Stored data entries

-- Opening Marker --

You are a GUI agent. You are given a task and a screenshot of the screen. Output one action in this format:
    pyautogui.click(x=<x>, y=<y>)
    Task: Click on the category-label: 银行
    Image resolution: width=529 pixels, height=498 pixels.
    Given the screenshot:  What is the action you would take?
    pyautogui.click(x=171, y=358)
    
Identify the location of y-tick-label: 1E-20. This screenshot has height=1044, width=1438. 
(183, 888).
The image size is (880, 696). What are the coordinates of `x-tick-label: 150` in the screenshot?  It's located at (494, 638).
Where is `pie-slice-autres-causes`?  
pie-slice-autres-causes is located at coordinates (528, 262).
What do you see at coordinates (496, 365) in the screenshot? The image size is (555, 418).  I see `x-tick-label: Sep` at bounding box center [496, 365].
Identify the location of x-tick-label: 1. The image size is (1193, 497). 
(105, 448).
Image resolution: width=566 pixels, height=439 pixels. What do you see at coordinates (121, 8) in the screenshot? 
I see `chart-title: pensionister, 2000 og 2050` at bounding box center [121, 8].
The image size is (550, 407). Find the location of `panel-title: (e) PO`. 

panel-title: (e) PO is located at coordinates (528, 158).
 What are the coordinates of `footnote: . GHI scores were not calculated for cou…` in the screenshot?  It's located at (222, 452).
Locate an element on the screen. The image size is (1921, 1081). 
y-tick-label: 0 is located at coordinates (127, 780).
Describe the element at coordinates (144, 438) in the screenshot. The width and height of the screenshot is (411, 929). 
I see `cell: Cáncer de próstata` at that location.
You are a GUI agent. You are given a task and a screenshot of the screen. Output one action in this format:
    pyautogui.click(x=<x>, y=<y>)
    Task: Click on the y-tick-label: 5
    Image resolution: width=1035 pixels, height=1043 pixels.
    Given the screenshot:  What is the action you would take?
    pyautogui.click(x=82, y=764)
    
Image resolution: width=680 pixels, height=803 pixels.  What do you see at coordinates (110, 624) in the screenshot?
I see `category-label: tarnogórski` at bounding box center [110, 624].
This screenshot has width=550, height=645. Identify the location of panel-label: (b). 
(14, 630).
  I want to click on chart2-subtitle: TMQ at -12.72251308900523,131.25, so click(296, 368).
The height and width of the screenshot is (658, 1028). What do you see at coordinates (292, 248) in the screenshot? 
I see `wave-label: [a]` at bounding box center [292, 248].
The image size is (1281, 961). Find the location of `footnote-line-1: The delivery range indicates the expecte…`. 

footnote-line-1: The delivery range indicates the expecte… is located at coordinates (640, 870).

-- Closing Marker --

▶ What you have to do
Rewrite the material from its start through the line containing "at that location.", replacing "Image resolution" with "Screen size" and leaving everything else unchanged.

▶ Response area
You are a GUI agent. You are given a task and a screenshot of the screen. Output one action in this format:
    pyautogui.click(x=<x>, y=<y>)
    Task: Click on the category-label: 银行
    Screen size: width=529 pixels, height=498 pixels.
    Given the screenshot:  What is the action you would take?
    pyautogui.click(x=171, y=358)
    
Identify the location of y-tick-label: 1E-20. This screenshot has height=1044, width=1438. 
(183, 888).
The image size is (880, 696). What are the coordinates of `x-tick-label: 150` in the screenshot?  It's located at (494, 638).
Where is `pie-slice-autres-causes`?  
pie-slice-autres-causes is located at coordinates (528, 262).
What do you see at coordinates (496, 365) in the screenshot? The image size is (555, 418).  I see `x-tick-label: Sep` at bounding box center [496, 365].
Identify the location of x-tick-label: 1. The image size is (1193, 497). 
(105, 448).
Screen size: width=566 pixels, height=439 pixels. What do you see at coordinates (121, 8) in the screenshot? 
I see `chart-title: pensionister, 2000 og 2050` at bounding box center [121, 8].
The image size is (550, 407). Find the location of `panel-title: (e) PO`. 

panel-title: (e) PO is located at coordinates (528, 158).
 What are the coordinates of `footnote: . GHI scores were not calculated for cou…` in the screenshot?  It's located at (222, 452).
Locate an element on the screen. The image size is (1921, 1081). 
y-tick-label: 0 is located at coordinates (127, 780).
Describe the element at coordinates (144, 438) in the screenshot. The width and height of the screenshot is (411, 929). 
I see `cell: Cáncer de próstata` at that location.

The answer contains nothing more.